3.2 A Comunidade Remanescente de Quilombos da Agrovila de Espera, Alcântara,

O termo “Quilombo” tem origem na língua banto, até hoje falado em grande parte do continente africano. A princípio, o termo designava acampamento ocupado por populações nômades na região da África. No Brasil, este termo deu nome à resistência dos povos escravizados.

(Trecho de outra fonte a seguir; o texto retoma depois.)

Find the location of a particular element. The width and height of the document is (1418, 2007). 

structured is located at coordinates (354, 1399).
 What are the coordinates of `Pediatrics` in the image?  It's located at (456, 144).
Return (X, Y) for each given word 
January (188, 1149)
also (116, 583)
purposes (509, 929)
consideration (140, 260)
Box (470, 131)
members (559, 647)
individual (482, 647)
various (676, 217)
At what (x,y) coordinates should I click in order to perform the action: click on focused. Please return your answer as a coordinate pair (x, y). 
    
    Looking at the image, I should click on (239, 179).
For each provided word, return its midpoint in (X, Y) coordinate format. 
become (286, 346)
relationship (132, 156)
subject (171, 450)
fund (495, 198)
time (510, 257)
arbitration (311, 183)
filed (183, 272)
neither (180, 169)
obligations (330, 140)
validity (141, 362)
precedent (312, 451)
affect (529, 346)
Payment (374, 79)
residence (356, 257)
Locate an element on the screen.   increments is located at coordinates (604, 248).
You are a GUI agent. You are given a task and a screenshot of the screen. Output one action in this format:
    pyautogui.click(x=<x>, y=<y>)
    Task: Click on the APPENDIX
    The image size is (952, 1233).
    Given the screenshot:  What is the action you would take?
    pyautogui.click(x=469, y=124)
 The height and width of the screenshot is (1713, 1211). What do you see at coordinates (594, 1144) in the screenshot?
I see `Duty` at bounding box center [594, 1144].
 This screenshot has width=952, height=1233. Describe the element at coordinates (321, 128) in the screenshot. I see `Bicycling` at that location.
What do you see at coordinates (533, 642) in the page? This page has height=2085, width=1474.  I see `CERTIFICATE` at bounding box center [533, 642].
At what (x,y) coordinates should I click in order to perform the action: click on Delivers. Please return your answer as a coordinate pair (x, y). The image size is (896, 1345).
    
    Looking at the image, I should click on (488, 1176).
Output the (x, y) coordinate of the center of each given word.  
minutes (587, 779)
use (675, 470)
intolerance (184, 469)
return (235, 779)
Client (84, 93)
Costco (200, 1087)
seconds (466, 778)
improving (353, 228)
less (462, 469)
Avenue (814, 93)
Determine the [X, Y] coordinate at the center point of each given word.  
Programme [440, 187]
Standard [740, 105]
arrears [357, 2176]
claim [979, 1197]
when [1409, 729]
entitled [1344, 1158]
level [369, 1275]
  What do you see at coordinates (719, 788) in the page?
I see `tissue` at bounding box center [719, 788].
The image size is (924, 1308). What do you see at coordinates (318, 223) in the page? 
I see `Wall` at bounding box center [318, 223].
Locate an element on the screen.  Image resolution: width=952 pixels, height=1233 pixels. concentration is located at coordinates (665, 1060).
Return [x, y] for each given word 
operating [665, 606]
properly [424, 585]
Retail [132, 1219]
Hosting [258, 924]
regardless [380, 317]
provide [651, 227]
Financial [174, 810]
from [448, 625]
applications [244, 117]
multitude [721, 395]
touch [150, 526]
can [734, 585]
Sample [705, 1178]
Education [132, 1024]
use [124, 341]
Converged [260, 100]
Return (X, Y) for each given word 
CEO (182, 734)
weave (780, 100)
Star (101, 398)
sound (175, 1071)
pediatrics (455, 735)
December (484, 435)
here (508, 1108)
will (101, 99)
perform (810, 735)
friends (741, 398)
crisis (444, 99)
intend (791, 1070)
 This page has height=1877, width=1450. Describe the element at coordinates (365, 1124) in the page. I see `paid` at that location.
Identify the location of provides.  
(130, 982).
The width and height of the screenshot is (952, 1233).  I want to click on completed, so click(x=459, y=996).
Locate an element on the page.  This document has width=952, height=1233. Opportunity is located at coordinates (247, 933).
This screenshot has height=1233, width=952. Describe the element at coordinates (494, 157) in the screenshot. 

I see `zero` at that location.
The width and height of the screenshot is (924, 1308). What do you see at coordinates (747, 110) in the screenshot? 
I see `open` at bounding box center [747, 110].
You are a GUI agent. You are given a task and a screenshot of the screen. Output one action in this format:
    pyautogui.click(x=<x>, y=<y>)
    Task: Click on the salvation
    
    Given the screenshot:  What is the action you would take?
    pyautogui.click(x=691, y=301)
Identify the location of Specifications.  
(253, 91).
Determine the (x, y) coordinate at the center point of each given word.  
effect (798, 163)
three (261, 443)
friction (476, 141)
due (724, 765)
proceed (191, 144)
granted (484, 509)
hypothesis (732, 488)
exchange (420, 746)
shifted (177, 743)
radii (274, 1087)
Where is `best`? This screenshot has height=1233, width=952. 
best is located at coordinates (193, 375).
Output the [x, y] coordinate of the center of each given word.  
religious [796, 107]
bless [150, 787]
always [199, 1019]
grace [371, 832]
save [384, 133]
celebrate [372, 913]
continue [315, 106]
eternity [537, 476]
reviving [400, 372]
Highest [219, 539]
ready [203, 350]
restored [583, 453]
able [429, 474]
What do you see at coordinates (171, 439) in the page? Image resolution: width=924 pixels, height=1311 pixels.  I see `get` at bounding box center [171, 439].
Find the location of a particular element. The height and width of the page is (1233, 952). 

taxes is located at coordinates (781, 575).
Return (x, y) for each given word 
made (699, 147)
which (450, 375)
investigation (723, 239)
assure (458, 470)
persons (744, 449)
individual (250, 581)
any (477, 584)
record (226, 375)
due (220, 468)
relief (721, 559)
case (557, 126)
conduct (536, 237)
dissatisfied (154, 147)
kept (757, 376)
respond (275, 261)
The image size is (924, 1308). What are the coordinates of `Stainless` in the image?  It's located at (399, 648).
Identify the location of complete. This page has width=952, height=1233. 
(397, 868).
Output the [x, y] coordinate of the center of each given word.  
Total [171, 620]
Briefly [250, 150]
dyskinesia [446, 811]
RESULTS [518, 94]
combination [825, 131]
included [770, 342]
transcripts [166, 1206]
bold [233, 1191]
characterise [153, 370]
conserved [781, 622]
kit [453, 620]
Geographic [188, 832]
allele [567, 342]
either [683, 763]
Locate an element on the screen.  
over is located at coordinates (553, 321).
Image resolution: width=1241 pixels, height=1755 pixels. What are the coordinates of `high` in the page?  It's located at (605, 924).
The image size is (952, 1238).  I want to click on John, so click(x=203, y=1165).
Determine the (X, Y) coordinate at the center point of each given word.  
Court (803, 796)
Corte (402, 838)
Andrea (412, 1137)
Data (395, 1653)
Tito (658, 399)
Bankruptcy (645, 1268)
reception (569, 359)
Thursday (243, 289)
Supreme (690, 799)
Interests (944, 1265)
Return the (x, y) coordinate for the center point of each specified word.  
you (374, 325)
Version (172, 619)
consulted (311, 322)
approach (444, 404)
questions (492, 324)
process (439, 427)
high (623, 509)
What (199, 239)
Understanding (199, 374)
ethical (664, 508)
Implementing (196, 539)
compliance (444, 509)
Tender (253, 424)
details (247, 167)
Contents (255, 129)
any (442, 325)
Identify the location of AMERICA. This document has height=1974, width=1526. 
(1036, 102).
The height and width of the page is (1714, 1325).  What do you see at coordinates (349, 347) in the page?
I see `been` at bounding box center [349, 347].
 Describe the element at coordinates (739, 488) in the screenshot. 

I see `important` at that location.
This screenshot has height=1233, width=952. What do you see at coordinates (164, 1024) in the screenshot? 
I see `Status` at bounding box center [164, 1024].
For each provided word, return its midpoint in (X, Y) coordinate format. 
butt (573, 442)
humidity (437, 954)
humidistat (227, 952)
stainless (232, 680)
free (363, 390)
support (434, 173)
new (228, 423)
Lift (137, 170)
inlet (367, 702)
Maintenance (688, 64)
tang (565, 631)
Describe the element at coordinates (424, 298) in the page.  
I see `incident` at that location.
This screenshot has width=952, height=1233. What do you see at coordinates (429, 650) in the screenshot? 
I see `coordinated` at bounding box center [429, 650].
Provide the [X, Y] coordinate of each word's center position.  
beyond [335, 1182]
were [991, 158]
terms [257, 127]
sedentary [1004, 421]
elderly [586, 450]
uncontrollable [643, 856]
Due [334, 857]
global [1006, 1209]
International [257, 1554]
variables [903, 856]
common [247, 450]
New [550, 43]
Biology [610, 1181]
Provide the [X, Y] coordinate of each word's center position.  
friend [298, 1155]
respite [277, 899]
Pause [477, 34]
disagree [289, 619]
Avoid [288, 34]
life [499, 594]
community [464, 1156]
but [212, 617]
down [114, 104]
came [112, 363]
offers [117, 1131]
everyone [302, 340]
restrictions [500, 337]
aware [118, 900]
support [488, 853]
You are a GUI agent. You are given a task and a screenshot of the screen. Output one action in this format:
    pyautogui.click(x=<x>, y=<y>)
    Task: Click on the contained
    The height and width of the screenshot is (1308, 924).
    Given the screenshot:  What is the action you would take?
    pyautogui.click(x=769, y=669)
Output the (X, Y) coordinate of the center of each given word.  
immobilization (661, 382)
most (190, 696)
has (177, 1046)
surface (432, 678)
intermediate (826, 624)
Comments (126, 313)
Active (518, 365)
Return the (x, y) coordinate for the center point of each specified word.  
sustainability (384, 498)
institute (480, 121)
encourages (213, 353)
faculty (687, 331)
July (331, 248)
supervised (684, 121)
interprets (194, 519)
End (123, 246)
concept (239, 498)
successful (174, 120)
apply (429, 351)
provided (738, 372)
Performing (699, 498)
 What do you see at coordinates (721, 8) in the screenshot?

Atualmente, as comunidades quilombolas são grupos étnicos – predominantemente constituídos pela população negra rural ou urbana –, que se autodefinem a partir das relações com a terra, parentesco, território, ancestralidade, tradições e suas práticas culturais e religiosas próprias.

De acordo com o art. 2º do Decreto Nº 4.887/2003, de 20 de novembro de 2003,

Consideram-se remanescentes das comunidades dos quilombos, para os fins deste Decreto, os grupos étnico-raciais, segundo critérios de autoatribuição, com trajetória histórica própria, dotados de relações territoriais específicas, com presunção de ancestralidade negra relacionada com a resistência à opressão histórica sofrida (BRASIL, 2003).

Com base no Decreto, temos que é a própria comunidade que se auto reconhece “remanescente de quilombo”. O referido Decreto foi amparado pela Convenção Nº 169, da Organização Internacional do Trabalho – OIT, sobre os povos indígenas e tribais em países independentes, e cujas determinações foram incorporadas à legislação brasileira pelo Decreto Legislativo Nº 143, de 20 de junho de 2002, que aprova o texto da Convenção Nº 169, e pelo Decreto Nº 5.051/2004, de 19 de abril de 2004, que promulga a Convenção da OIT.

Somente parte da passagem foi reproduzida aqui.